-- DATA FOR REVIEW follows --
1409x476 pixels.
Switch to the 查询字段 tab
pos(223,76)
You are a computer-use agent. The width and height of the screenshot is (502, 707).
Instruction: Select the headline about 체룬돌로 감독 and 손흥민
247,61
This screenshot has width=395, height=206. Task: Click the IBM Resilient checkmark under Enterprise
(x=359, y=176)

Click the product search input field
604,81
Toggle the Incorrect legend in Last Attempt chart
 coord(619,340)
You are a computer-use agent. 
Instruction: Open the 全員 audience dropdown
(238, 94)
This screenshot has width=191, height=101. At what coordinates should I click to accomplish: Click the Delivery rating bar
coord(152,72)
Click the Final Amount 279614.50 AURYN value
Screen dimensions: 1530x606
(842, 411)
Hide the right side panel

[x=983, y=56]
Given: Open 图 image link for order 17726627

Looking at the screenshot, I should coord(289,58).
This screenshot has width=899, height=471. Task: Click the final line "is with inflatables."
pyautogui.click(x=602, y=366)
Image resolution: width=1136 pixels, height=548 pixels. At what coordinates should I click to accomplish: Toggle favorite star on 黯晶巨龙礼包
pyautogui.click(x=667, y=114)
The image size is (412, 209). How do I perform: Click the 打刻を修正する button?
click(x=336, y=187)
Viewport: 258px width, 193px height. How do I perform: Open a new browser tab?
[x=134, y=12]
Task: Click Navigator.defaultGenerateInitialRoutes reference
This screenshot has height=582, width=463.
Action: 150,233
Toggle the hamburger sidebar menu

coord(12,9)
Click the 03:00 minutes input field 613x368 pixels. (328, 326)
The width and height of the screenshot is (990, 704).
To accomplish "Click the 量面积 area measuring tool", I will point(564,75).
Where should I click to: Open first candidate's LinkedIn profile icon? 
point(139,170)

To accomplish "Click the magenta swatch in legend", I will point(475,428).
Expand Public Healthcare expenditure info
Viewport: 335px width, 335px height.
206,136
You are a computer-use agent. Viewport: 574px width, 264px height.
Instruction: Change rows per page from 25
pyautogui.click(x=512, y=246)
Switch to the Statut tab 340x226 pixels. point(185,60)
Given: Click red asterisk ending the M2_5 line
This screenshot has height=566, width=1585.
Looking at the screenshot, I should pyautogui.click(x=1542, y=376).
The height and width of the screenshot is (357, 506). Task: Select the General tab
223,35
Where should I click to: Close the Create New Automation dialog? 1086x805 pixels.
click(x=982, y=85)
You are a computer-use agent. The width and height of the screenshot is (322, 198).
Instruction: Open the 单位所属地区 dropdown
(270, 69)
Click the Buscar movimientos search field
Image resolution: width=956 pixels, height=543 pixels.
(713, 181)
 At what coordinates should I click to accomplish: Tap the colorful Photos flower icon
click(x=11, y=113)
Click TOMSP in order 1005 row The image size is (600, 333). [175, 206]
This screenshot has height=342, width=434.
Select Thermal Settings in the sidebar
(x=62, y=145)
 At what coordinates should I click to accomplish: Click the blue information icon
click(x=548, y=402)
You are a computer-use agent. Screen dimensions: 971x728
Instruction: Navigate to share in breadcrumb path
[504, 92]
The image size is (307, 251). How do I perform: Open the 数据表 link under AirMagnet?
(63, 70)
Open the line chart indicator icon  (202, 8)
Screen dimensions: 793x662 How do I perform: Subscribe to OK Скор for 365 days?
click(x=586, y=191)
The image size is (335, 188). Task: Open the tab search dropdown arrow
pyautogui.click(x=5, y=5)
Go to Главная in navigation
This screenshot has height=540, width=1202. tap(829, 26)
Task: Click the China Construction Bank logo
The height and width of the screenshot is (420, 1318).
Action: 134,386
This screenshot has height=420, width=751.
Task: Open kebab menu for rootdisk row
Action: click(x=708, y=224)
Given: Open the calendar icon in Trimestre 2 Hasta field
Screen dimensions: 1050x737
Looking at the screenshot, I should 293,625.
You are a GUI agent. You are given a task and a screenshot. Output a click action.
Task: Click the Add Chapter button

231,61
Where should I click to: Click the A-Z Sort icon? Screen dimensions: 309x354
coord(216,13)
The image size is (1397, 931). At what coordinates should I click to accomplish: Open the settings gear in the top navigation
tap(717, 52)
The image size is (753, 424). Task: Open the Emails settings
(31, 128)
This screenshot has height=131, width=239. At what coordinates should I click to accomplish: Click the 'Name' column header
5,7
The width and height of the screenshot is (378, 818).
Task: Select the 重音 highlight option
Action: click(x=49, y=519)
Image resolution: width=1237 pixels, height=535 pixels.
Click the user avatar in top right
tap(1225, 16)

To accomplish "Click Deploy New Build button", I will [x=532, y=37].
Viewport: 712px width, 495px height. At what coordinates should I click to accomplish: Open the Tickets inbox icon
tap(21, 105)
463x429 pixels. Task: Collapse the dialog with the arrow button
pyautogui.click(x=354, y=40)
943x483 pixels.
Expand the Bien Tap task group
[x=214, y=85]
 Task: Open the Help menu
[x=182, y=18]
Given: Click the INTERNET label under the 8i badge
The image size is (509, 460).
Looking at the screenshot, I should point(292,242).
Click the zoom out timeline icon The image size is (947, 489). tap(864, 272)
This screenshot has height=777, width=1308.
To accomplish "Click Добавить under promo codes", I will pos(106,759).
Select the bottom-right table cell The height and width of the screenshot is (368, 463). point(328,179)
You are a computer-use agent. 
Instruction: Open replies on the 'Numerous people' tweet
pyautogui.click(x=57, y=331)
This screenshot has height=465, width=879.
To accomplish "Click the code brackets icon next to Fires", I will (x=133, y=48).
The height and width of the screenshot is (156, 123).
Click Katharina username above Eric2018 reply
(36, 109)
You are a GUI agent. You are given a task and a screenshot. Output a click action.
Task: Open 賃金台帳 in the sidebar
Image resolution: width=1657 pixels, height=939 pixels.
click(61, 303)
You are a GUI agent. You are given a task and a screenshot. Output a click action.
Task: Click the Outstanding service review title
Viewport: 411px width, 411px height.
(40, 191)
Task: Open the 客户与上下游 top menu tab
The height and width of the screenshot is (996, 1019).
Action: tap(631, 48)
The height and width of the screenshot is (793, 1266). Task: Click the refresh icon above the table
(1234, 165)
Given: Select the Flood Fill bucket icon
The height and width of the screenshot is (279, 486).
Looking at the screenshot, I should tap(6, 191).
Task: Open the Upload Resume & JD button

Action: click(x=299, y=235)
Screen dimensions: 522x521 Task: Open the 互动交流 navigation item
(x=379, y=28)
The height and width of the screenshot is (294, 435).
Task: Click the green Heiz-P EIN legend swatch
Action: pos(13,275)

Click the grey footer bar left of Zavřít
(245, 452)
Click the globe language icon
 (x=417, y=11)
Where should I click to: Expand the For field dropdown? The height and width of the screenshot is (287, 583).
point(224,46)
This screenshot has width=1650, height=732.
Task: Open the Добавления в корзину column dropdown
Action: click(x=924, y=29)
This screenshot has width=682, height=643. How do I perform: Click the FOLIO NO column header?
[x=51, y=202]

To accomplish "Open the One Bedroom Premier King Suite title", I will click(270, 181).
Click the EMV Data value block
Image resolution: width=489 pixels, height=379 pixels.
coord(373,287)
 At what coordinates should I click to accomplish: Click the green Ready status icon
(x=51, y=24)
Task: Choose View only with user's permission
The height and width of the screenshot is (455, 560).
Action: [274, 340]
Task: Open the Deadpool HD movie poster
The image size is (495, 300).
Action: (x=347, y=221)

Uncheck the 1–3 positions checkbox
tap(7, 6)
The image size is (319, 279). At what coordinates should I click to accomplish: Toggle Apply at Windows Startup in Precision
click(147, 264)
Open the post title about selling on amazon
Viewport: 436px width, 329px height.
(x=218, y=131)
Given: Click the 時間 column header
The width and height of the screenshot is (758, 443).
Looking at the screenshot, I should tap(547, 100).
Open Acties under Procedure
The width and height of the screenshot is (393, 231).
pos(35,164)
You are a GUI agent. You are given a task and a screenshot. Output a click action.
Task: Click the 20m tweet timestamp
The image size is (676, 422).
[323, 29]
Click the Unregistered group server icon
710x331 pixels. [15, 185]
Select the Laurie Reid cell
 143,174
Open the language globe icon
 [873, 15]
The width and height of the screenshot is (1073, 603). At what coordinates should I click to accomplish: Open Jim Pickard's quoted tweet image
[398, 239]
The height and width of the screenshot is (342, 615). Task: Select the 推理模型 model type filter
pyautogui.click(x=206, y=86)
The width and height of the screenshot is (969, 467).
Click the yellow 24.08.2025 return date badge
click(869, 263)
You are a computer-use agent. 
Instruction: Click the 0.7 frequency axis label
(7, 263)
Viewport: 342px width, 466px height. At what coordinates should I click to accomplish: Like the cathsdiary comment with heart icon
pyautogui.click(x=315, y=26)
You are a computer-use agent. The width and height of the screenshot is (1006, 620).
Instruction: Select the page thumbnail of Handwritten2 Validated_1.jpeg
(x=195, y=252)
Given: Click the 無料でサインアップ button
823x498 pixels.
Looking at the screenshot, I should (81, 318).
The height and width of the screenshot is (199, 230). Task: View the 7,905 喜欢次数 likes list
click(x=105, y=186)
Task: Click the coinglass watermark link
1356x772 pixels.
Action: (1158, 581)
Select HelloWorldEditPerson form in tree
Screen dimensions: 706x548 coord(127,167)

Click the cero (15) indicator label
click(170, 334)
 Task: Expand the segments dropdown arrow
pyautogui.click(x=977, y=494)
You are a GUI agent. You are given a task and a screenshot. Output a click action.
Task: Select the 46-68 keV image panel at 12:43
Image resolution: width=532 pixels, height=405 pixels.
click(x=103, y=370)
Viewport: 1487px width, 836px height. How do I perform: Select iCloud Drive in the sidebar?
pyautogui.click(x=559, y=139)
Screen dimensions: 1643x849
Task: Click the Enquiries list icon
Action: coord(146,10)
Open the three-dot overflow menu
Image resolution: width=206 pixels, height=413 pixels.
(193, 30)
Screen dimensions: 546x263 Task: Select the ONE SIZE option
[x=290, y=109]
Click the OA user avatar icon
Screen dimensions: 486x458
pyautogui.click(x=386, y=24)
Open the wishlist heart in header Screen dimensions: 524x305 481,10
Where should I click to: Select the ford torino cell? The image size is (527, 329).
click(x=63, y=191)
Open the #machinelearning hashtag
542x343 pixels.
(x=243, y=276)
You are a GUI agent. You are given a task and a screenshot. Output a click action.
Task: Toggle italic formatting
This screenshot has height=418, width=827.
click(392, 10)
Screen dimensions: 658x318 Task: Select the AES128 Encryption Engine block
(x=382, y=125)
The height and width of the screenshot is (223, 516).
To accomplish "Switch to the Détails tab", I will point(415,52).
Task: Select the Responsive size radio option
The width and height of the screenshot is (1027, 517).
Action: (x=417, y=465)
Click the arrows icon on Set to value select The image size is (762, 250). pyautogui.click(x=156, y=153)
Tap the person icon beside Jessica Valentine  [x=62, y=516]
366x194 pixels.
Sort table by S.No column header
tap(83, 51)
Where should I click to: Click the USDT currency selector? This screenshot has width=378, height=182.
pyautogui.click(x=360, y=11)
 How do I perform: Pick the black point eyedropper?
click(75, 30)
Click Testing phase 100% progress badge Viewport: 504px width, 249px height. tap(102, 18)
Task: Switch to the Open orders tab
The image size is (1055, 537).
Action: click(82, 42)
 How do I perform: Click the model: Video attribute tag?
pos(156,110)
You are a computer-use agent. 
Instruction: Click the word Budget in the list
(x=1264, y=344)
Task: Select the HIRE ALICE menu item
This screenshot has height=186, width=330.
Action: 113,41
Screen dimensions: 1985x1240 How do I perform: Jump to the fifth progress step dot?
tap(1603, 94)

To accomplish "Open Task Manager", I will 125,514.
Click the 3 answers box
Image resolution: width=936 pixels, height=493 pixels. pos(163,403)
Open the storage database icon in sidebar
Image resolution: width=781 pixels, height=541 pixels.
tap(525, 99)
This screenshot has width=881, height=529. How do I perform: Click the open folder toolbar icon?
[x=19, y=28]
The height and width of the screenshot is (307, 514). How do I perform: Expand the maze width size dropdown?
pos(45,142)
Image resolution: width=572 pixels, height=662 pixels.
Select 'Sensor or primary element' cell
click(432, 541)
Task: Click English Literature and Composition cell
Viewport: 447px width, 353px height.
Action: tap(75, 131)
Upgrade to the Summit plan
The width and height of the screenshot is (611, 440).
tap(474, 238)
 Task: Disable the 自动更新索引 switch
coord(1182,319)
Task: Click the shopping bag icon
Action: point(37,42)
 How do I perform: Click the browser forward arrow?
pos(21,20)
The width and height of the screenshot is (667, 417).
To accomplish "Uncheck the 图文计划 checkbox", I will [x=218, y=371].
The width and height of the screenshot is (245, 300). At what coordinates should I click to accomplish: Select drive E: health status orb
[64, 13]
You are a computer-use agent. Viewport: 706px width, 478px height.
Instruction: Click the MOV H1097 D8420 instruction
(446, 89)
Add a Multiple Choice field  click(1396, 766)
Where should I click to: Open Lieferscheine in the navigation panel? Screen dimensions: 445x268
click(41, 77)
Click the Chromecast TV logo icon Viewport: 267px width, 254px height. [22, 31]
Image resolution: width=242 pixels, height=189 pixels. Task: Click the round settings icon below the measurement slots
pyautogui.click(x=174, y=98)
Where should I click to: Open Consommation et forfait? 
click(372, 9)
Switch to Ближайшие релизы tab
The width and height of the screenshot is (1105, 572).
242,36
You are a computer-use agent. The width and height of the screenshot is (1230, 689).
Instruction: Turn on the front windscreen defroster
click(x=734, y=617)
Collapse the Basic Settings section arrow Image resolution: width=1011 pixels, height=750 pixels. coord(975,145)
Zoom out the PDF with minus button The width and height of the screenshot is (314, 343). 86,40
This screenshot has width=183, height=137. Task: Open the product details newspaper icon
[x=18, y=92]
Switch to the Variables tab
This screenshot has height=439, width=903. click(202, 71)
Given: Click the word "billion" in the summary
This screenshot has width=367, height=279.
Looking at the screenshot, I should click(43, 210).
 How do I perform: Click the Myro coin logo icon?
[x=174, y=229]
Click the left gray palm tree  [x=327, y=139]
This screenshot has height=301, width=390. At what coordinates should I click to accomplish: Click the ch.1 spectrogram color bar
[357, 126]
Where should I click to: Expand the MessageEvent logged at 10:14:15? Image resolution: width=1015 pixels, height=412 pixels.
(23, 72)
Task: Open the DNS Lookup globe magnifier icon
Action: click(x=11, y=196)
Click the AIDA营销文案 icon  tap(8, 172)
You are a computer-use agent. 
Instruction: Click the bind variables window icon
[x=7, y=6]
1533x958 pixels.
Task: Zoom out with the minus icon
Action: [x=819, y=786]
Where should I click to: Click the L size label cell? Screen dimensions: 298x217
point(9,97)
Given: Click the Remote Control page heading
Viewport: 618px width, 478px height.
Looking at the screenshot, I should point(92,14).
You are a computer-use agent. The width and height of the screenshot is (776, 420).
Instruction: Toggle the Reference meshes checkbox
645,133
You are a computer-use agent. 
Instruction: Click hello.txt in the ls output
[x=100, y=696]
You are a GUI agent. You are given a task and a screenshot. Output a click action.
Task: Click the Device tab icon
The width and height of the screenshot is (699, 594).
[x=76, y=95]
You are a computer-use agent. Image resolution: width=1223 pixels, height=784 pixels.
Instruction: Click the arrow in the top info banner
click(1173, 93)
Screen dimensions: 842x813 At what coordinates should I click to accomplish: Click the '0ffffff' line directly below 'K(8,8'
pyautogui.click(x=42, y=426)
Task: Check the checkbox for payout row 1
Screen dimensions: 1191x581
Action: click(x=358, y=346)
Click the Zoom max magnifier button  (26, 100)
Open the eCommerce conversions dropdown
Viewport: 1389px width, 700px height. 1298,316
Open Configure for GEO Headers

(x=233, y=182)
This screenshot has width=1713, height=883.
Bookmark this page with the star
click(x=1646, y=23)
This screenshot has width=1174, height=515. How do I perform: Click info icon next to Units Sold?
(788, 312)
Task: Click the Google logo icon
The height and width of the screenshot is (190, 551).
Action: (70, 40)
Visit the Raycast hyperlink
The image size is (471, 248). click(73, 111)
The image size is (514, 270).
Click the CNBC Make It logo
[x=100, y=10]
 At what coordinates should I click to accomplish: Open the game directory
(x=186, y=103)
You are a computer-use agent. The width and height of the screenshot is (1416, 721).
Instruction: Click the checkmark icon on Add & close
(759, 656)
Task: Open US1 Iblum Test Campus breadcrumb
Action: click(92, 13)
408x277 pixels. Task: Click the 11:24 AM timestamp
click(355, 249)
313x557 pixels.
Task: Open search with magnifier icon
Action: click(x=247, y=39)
-- DATA FOR REVIEW concluded --
**PROBLEM REQUIREMENTS:**
Find the line with "You are a computer-use agent. Image" in the entries above. Retype it and each line after it, exactly, through the line with "Click the Zoom max", and stop there.

**TASK RESULT:**
You are a computer-use agent. Image resolution: width=1223 pixels, height=784 pixels.
Instruction: Click the arrow in the top info banner
click(1173, 93)
Screen dimensions: 842x813 At what coordinates should I click to accomplish: Click the '0ffffff' line directly below 'K(8,8'
pyautogui.click(x=42, y=426)
Task: Check the checkbox for payout row 1
Screen dimensions: 1191x581
Action: click(x=358, y=346)
Click the Zoom max magnifier button  (26, 100)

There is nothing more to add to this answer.